Sunday, November 26, 2017

This poem is about NO ONE IN PARTICULAR

My clicking gears seize and stick
A jerk, an ugly stop to brush off a leech
But yours whirr, purring along,
Sideways glance, a shake of the head

How nice, I say. How Nice, FUCK.
How Nice I say in the mirror and look at my teeth. My teeeeeth.
Niceeee. That's fucking beautiful. How nice.

Fingertips drum on cool marble, grounding, grounding.
Hello. Oh yikes. Hello.

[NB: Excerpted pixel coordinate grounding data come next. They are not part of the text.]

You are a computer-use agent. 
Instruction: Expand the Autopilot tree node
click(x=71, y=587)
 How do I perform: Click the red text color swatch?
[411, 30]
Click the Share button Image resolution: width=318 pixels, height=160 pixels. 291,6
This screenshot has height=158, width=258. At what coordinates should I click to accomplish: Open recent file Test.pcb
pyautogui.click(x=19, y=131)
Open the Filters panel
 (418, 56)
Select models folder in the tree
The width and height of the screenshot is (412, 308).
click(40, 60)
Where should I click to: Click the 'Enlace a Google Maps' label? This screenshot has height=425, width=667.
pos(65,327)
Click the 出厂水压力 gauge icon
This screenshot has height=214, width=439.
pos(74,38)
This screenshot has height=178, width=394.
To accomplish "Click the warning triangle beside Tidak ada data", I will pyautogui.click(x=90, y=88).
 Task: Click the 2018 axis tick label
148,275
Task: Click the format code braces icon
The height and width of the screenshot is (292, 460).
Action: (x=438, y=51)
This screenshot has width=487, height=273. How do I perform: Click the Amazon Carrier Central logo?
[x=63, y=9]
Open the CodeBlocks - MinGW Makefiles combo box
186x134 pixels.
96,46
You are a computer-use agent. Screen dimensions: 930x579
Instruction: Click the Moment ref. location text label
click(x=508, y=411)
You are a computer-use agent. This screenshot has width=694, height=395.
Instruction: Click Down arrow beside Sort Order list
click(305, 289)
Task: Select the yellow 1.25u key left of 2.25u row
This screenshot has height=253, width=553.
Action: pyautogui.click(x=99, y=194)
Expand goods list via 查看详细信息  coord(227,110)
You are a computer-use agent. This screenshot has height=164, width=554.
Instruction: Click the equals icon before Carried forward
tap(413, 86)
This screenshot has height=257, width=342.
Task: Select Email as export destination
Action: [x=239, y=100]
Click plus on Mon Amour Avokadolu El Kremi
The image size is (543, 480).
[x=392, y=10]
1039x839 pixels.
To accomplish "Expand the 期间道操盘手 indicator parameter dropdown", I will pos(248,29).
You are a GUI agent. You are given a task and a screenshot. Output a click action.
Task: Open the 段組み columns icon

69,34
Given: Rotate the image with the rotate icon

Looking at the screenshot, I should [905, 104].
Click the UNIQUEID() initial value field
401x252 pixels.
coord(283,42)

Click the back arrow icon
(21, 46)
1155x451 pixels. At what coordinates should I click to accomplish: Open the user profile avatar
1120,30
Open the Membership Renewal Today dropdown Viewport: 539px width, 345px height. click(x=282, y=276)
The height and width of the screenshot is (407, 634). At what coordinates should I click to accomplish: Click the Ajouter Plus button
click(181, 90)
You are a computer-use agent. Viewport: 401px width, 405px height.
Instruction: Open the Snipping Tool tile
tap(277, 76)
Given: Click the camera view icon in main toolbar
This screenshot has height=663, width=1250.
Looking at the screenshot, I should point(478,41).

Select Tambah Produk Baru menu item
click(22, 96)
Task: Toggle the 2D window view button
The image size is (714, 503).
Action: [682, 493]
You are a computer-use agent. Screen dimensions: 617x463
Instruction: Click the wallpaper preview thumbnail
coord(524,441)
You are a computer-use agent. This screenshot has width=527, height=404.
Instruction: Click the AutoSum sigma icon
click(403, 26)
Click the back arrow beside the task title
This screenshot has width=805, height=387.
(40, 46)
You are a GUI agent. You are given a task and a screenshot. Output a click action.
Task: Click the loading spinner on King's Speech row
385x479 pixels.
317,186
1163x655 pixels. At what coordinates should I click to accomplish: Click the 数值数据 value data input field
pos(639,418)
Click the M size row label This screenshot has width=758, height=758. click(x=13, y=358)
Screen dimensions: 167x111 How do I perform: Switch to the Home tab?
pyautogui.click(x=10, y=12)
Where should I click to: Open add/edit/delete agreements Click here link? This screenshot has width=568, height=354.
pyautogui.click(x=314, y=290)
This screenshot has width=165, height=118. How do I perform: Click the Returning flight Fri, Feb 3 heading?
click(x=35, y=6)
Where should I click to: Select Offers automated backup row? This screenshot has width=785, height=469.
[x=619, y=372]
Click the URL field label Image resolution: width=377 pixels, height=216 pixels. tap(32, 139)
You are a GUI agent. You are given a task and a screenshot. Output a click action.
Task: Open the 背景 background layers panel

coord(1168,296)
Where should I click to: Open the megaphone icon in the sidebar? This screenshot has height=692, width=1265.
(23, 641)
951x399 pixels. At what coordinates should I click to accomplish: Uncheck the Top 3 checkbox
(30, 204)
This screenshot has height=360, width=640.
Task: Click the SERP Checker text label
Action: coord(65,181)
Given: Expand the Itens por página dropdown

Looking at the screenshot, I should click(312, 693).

Grounding.
Let's play nice, Dear.

Am I bad?

You glide and scoop the things you want.
Sure hands break holy capillary
"Mine now," you say and swallow it.
As natural as breathing

In awe, I watch you make requests
The things you need and like
Me? I say: not yet, not me.
Assuredly, not mine.

I'll study you forever.

I loved your sweet little head.
My head, a mess of horrors, zero savvy,
I  mean, LOOK!
Check me out charging headfirst into thirsty bayonets
And then coating the wounds with paint,
thick, slick and soggy
What a fucking--

The thought of purgatory scares me witless

The tub is closer than I thought
And the bathroom rug is soft, it smells like bleach
Brain pumping a sweet soft metallic flow,
I taste it now

FUck. We're ok. FUCK. We are fine. Fuck and thump.

How DARE you thrive while I unravel.

How can you thrive while I unravel?

You were always fine when I unraveled.